Indeed, I am also trying to follow how NPR is doing in covering the white working and middle class. My sense is that the national news media, of which NPR is part, has done a poor job in recent decades of covering this segment of Americans. The recent coverage of the Tea Party, which to some degree represents this group, has been mostly political, not social in character. I am a critic of some of Charles Murray’s earlier books, but feel that he is on to something in his latest, Coming Apart. His study uncovers a huge cultural chasm that has opened between poor and working class whites, on the one hand, and upper income and highly educated whites on the other. This latter group includes most national journalists.

That is absolutely the truth, and it’s true for almost every newsroom I’ve worked in. As I’ve said countless times, the concern most in the media have for “diversity” does not cover concern for class, religious, or cultural diversity. It’s all what educated, upper-income people think of as “diversity.”
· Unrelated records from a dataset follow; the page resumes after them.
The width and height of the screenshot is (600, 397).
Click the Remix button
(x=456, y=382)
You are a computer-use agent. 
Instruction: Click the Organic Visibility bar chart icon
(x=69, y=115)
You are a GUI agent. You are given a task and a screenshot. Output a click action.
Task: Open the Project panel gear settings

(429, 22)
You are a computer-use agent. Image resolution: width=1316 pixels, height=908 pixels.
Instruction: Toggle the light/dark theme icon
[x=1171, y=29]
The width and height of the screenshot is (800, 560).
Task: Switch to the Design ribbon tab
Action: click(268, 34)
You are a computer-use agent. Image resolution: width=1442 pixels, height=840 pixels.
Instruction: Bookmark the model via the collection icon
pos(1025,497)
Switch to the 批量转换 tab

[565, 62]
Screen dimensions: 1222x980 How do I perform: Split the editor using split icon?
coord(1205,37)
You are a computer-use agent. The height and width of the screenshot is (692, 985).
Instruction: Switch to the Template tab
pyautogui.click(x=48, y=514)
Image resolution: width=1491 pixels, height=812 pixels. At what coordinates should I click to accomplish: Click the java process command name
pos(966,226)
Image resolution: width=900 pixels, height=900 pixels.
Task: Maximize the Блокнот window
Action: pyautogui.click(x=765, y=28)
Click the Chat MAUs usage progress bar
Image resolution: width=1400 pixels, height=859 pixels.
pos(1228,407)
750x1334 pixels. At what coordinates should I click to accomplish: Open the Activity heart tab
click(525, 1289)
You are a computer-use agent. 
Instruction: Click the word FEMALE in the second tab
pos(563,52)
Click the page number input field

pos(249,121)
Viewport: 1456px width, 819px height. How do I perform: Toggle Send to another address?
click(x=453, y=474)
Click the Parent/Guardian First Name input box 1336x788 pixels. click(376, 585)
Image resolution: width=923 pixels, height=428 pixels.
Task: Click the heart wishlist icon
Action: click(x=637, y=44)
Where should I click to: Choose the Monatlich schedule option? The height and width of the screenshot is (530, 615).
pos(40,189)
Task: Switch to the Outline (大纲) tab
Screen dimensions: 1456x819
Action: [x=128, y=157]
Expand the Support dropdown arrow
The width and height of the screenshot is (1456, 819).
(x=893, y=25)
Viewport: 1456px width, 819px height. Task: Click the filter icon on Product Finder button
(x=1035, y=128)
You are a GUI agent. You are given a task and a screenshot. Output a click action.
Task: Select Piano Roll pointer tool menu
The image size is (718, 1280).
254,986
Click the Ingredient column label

I still fail to see why any of this is “sad.” Frustrating? Yes. Infuriating? It can be. Problematic? Sure. Challenging? No doubt.

But “sad”? Honestly, why is it sad when the overwhelmingly white audience for public radio selects Young Adult novels that are overwhelmingly about people like themselves? Would it be “sad” if a BET audience selected a list of authors that reflected their own tastes and experiences? To be “sad” at this datum, I think, is quintessentially SWPL (even though the writer who deployed that term is not W, but H, suggesting that the SWPL concept is not so much about whites, but about the educated bourgeoisie).

NPR’s own data indicate that if they really want to increase diversity in their coverage, they should report a lot more on what people outside their class bubble — white and otherwise — are doing. The problem is that there’s a deeply conservative sentiment within many newsrooms to doing this sort of thing. In one place I worked, most of our readers were older white people who lived in the suburbs and voted Republican. I had the feeling that most of my colleagues preferred to be writing for younger “diverse” liberals who lived downtown — precisely the people who didn’t buy our newspaper. You see the problem.

Another problem with that is that if NPR started programming meant to appeal to working-class listeners, they would drive many college-educated listeners (and donors) away. “Programming” is not the same thing as “covering in the news.” If you scheduled a public radio-friendly (that is, no cussin’) show called “The Blue Collar Comedy Tour Hour” — based on the hilarious Sirius XM radio channel — I doubt very seriously you would draw any new listeners to NPR, but you would alienate many of the ones you have. Similarly, whenever I’m driving around listening to NPR and one of its programs aimed at a minority audience — “Tell Me More,” say — comes on, I usually switch the channel out of boredom.